EXERCISE DATA:
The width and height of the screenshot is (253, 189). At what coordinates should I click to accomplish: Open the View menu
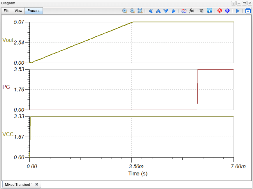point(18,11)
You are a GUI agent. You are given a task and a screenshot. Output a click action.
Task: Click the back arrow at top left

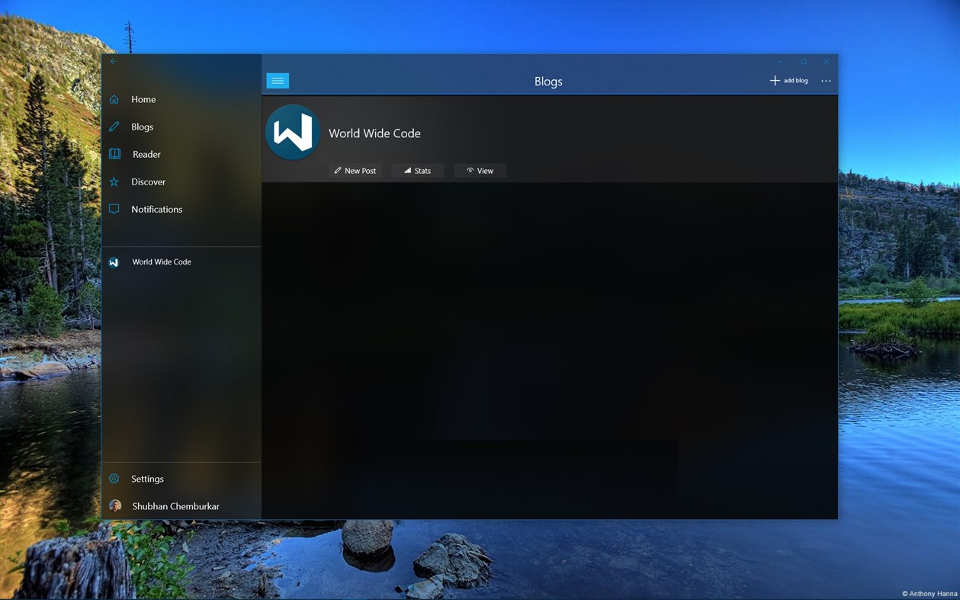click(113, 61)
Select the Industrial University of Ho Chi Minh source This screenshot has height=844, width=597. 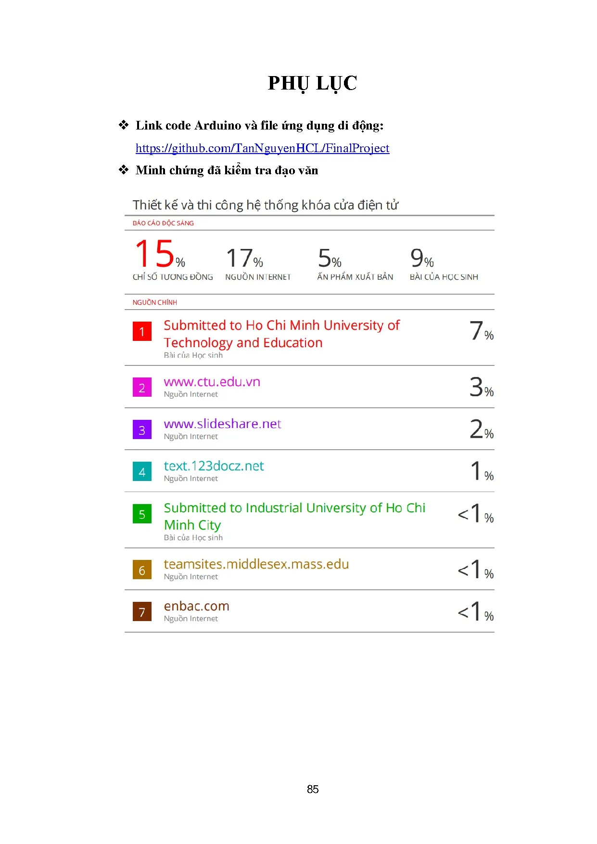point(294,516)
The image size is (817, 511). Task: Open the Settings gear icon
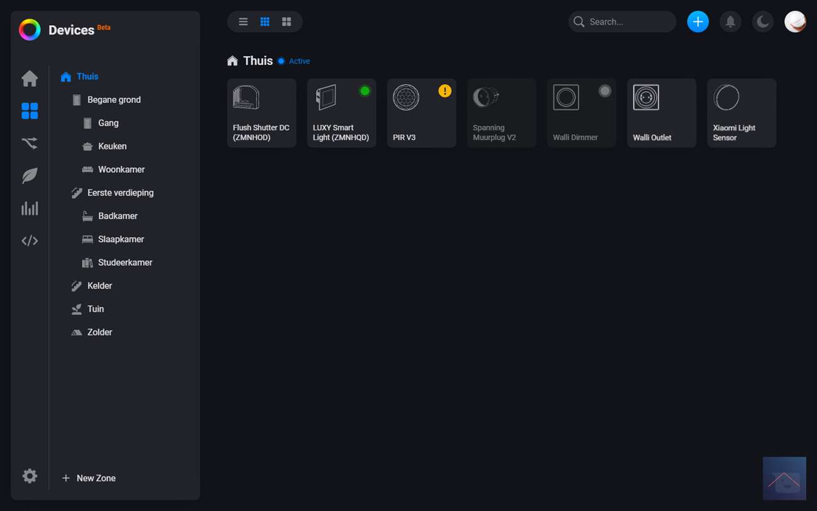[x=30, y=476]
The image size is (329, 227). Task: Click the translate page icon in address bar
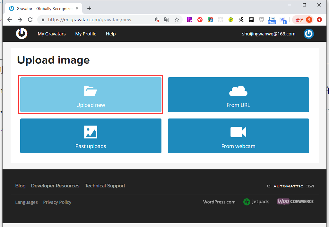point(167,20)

TASK PROMPT:
Ignoring the pictures, write out word for word the lines from the line containing "The image size is (329, 227)." through the end of the material above.

RESULT FOR THIS EXERCISE:
The image size is (329, 227). Task: Click the translate page icon in address bar
point(167,20)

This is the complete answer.